NEW ORLEANS -- The incoming chairman of the American International Automobile Dealers Association said the group will fight Republican plans to impose a “border adjustment tax.”
Paul Ritchie, president of Hagerstown Honda and Kia in Maryland, said the tax would be harmful to dealers and automakers of foreign brands who directly employ more than 125,000 Americans.
“This tax will absolutely devastate both dealers and manufacturers, and many members of Congress have no idea what they are being asked to vote for,” he told AIADA members and auto executives attending a luncheon.
His comments came Sunday on the last day of the National Automobile Dealers Association convention in New Orleans.

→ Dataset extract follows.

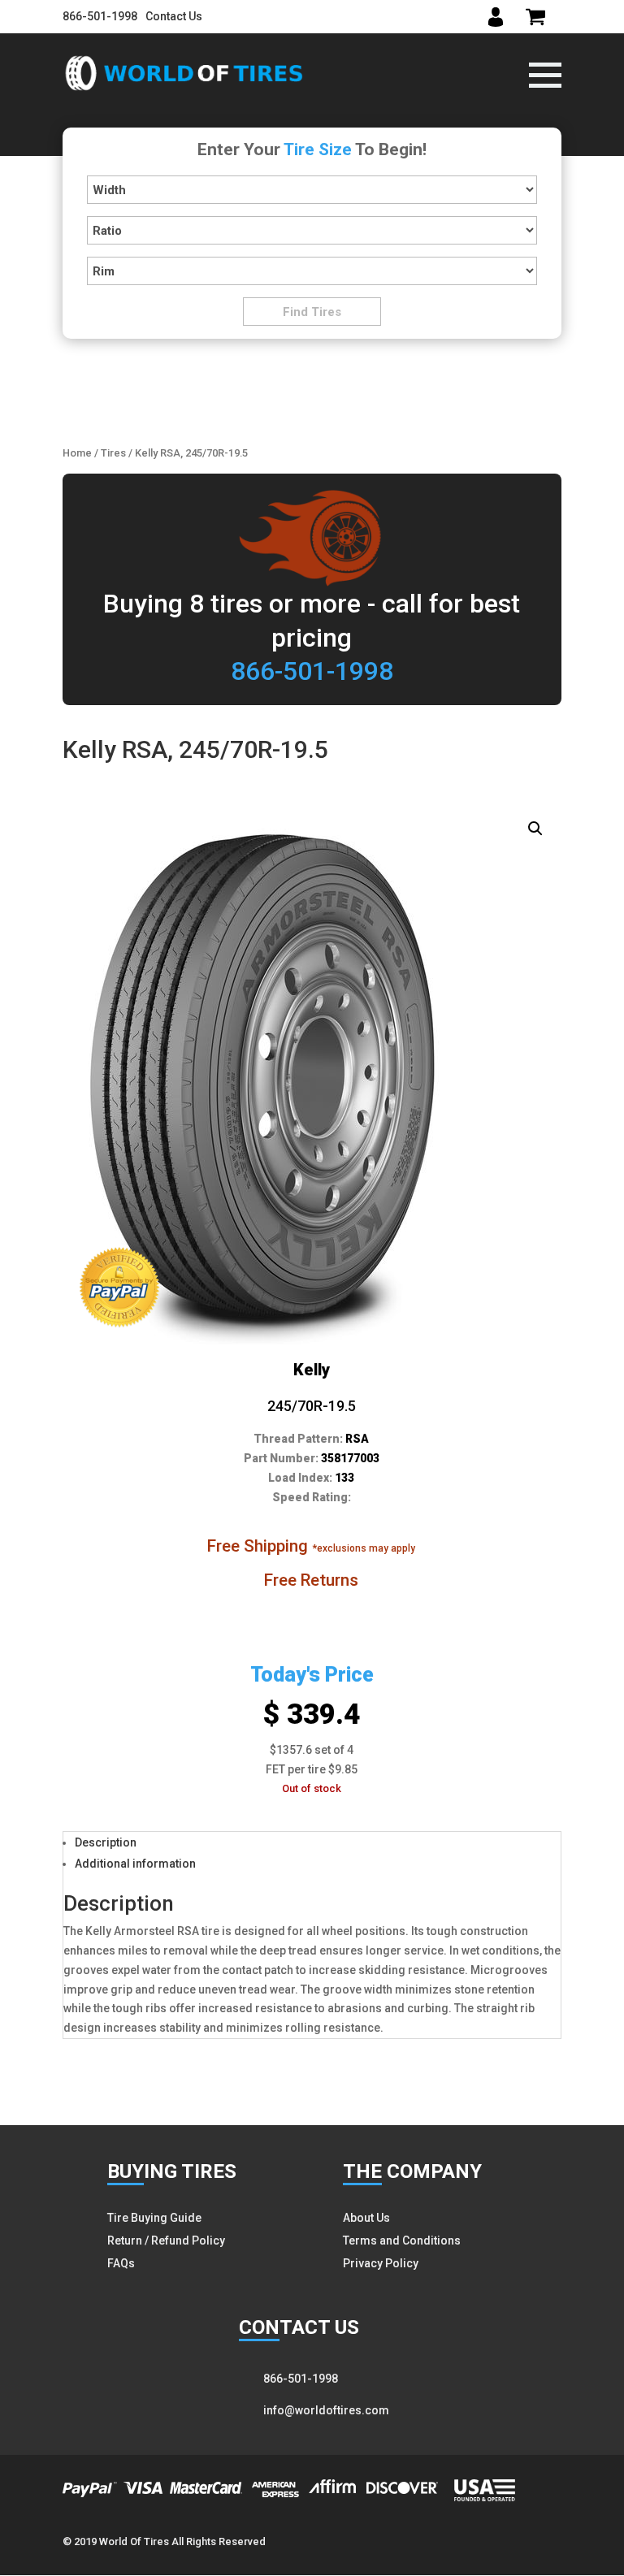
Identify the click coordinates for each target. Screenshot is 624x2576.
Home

Ritchie said his group would work “with everything we have in Washington, D.C., to promote dealer interests, protect global trade and to fight against the devastating border adjustment tax.”
The so-called BAT would punish foreign imports -- and reward U.S. exports -- through changes in the tax code. Opponents say that consumers would ultimately pay the tax in the form of higher prices for everything from clothing to autos, including from U.S. brands.
It is favored by some Republican leaders in Washington over imposing tariffs or unwinding trade deals that President Donald Trump had supported during his campaign.
Since taking office Jan. 20, Trump has gone back and forth on whether he prefers a border adjustment tax or some other measures to close the U.S. trade deficit and perhaps to fund a wall on the U.S.-Mexico border.
Ritchie said his group was joining with other manufacturing and retail organizations to lobby against the tax.
He noted that foreign automakers have 36 plants in 16 U.S. states. They represent nearly half of all U.S. vehicle production, according to an AIADA fact sheet.
Jim Lentz, CEO of Toyota Motor North America, said in a separate meeting with reporters that a border tax would raise the price of cars and light trucks in the U.S., depress sales and lead to less employment in the auto industry.
He noted the Toyota Camry, which has the highest American-made content of any car sold in the U.S. at 75 percent, could cost roughly $1,000 more if a border tax were imposed on the 25 percent of its content that is imported.